Management Processes

  1. An organisation delivers results through a network of interdependent value-adding processes. Processes are developed and used throughout an organisation as the vehicle through which inputs of resources and direction are translated into results. Processes delineate what inputs, and actions need to be taken to achieve results. They also contain additional information about control mechanisms such as decision-making points and types of decisions to be made, legal requirements, and the environmental constraints and opportunities in which processes are carried out.
  2. As the strategic environment has become more complex, less predictable, and more variable for most organisations, high-performing organisations have:
    • transformed their strategic planning processes into the processes by which the entirety of strategic management is facilitated;
    • expanded strategic planning from a narrow focus to be the management integrator and co-ordinator for all organisational processes and results;
    • examined the nature of results to be delivered and work to be undertaken to institute common processes where they are needed, and retain specialised and different processes where they are essential; and
    • connected all work areas into strategic planning processes, and involved staffs in continual effectiveness assessments to prevent failure and enhance results, rather than managing only by focusing on correcting poor results.

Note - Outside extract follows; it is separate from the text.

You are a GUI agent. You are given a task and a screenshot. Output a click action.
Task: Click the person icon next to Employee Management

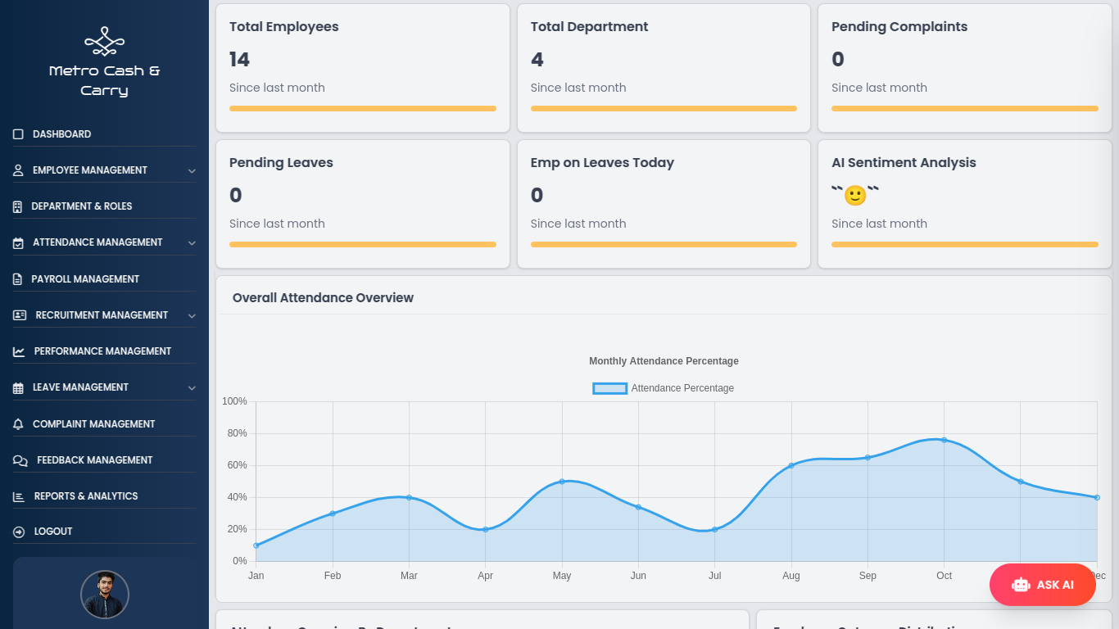pos(17,170)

Structure/Processes Alignment

  1. Processes and structures are the two engines of organisational performance. If they are not running in harmony with each other, then, not surprisingly, performance is compromised if not stopped altogether. In the past, it was possible to achieve this essential harmony by synchronising processes to structures in organisations where there was particular processes that related only to one part of an organisation, and where there are few if any interdependencies between the parts.
  2. However, in responding to today's changed operating environments, organisations have had to evolve the processes through which they generate results. Processes and their associated work-flows have become increasingly integrated. Co-ordinated inputs are required from many parts of an organisation. Equally, similar processes are often carried out by different parts of the same organisation, with each carrying out actions differently to suit their particular culture, values, and internal priorities. This has led to duplication, increased cycle times for delivery of organisational-level results, limited learning opportunities, poor organisational-level information for resource allocation and priority-setting, etc.
  3. As organisations have reconfigured and co-ordinated their processes to address these inefficiencies, they found that these new ways of working cut horizontally across the vertical structures. This resulted in an inability to maximise the best effect from horizontally intertwined work processes.
  4. The dynamic has been well described by management educators Michael Hammer and Steven Stanton when they observed: "The power in most companies still resides in vertical units and those fiefdoms still jealously guard their turf, their people and their resources. The combination of integrated processes and fragmented organizations has created a form of cognitive dissonance in many businesses: the horizontal processes pull people in one direction; the traditional vertical management systems pull them in another. Confusion and conflict ensue, undermining performance... we have seen a number of companies make the leap to process management They have appointed some of their best managers to be process owners and they have given them real authority over work and budgets. They have shifted the focus of their measurement systems form unit goals to process goals... they have made fundamental changes to their cultures, stressing teamwork and customers over turf and hierarchy. They have emerged from all these changes as true process ente7prises -companies whose management structures are in harmony, rather than at war, with their core processes -and they have reaped enormous benefits as a result". (Harvard Business Review, Nov-Dec 1999, pp. 108-109).
  5. In harmonising and synchronising management processes and structures, high performing organisations used their processes as the lead driver. In doing so, such organisations have:
    • recognised that reformed strategic management processes are not the cause of dysfunction and determined that such processes should not be simply overlaid on existing organisational units;
    • reconfigured, but not necessarily replaced vertical organisational structures that share common processes, to be able to contribute effectively to cross- functional teams and to provide subject matter specialists to teams;
    • made senior executives responsible not for vertical units, but for core strategic planning and management processes and accountable for the deliverables from each process; and
    • evolved their internal control/decision-making processes and responsibilities across the organisation to recognise the collaborative nature of decision-making.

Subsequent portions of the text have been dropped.